# Problem to work on
Could you repeat exactly the lines below, from the line containing "Screen dimensions: 750x678" through the last one, both included, while leaving out any pictures?

*-*-*

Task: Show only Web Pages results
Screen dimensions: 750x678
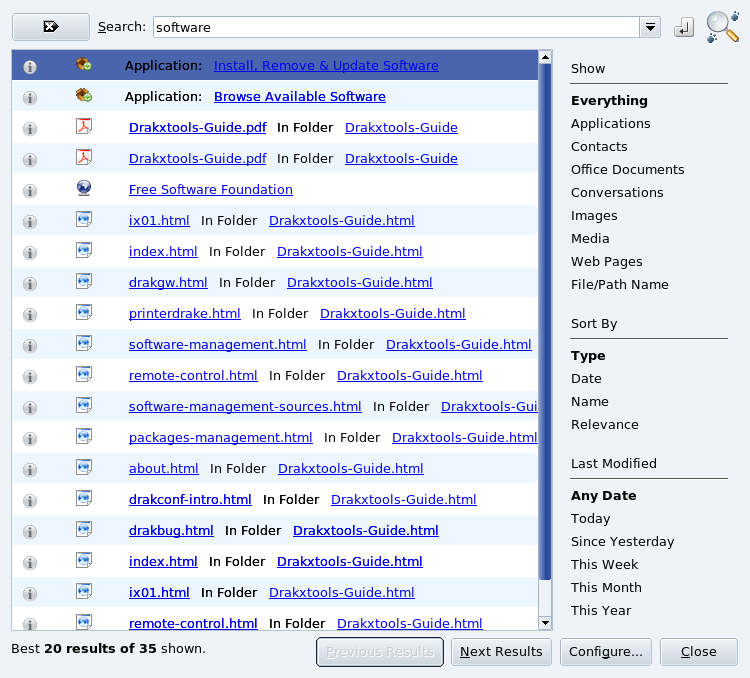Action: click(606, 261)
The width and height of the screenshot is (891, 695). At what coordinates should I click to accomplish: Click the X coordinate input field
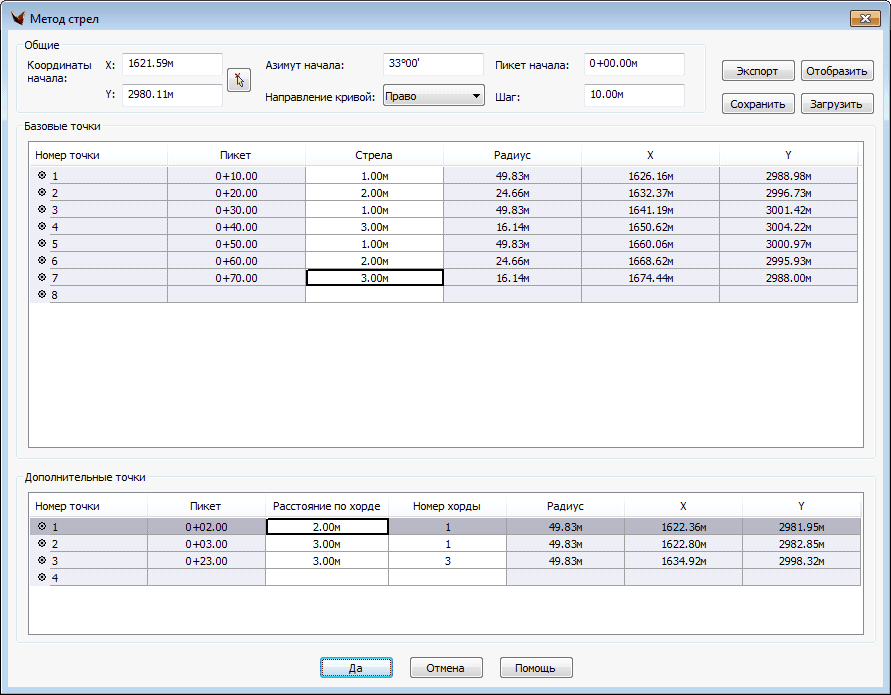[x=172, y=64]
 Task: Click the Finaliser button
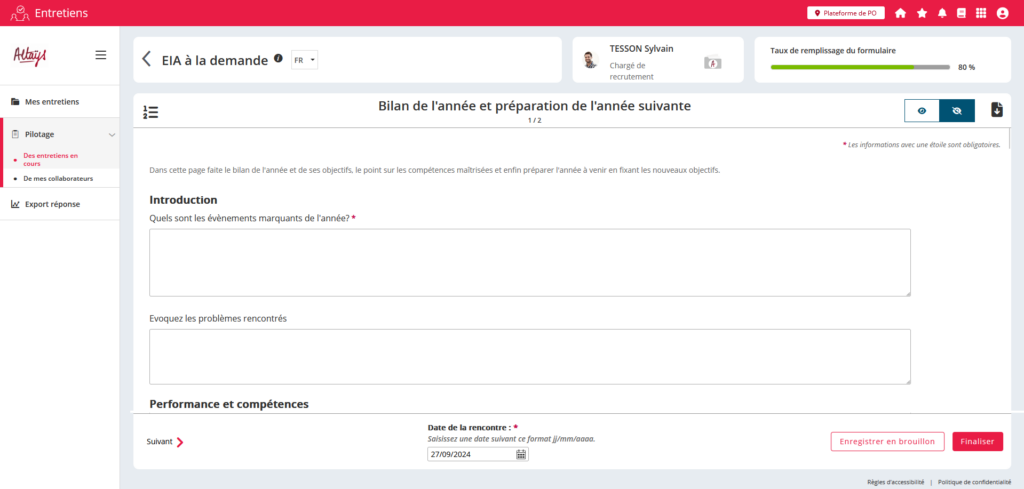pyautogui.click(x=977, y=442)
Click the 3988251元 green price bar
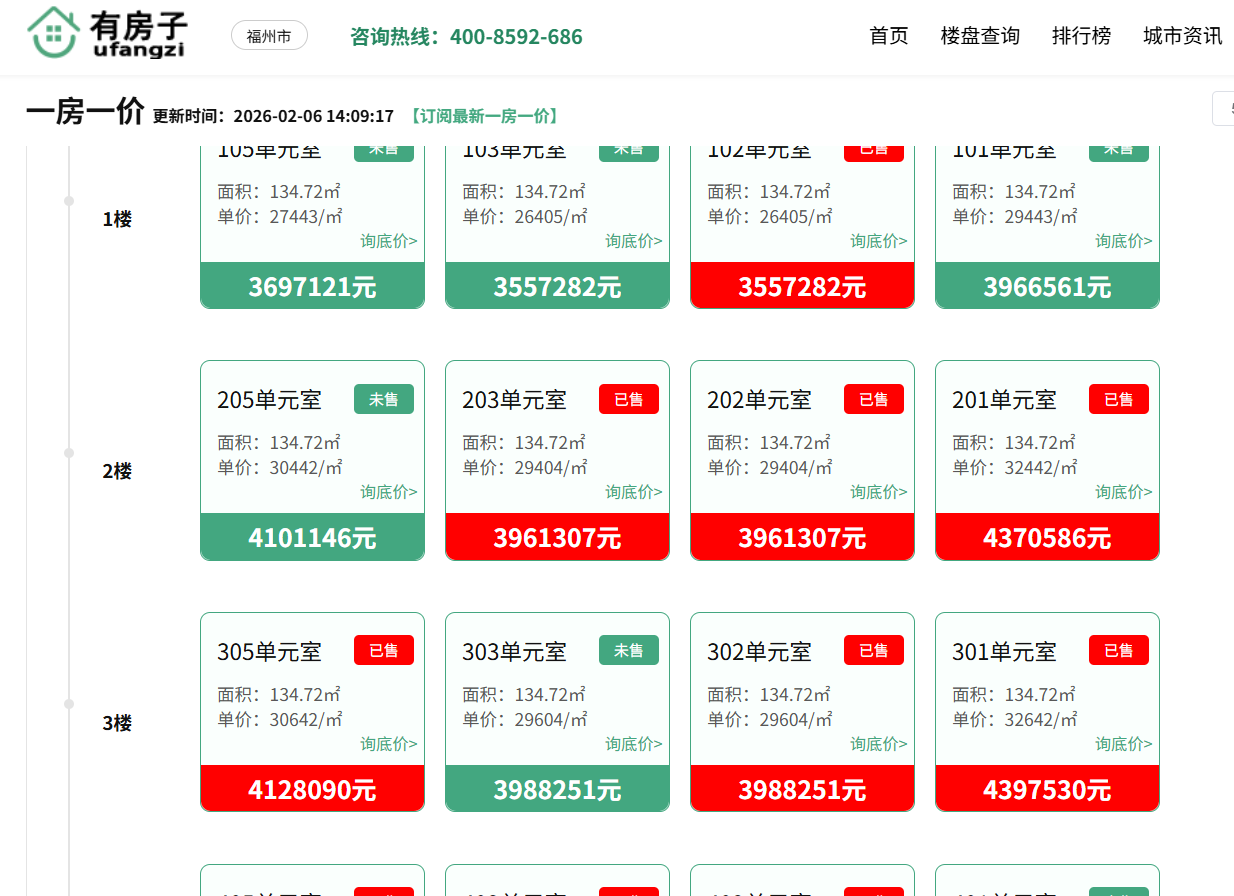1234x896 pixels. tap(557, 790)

*-*-*

# Task output
Screen dimensions: 750x678
Action: click(606, 261)
The width and height of the screenshot is (891, 695). At what coordinates should I click to accomplish: Click the X coordinate input field
[x=172, y=64]
 Task: Click the Finaliser button
pyautogui.click(x=977, y=442)
Click the 3988251元 green price bar
1234x896 pixels. tap(557, 790)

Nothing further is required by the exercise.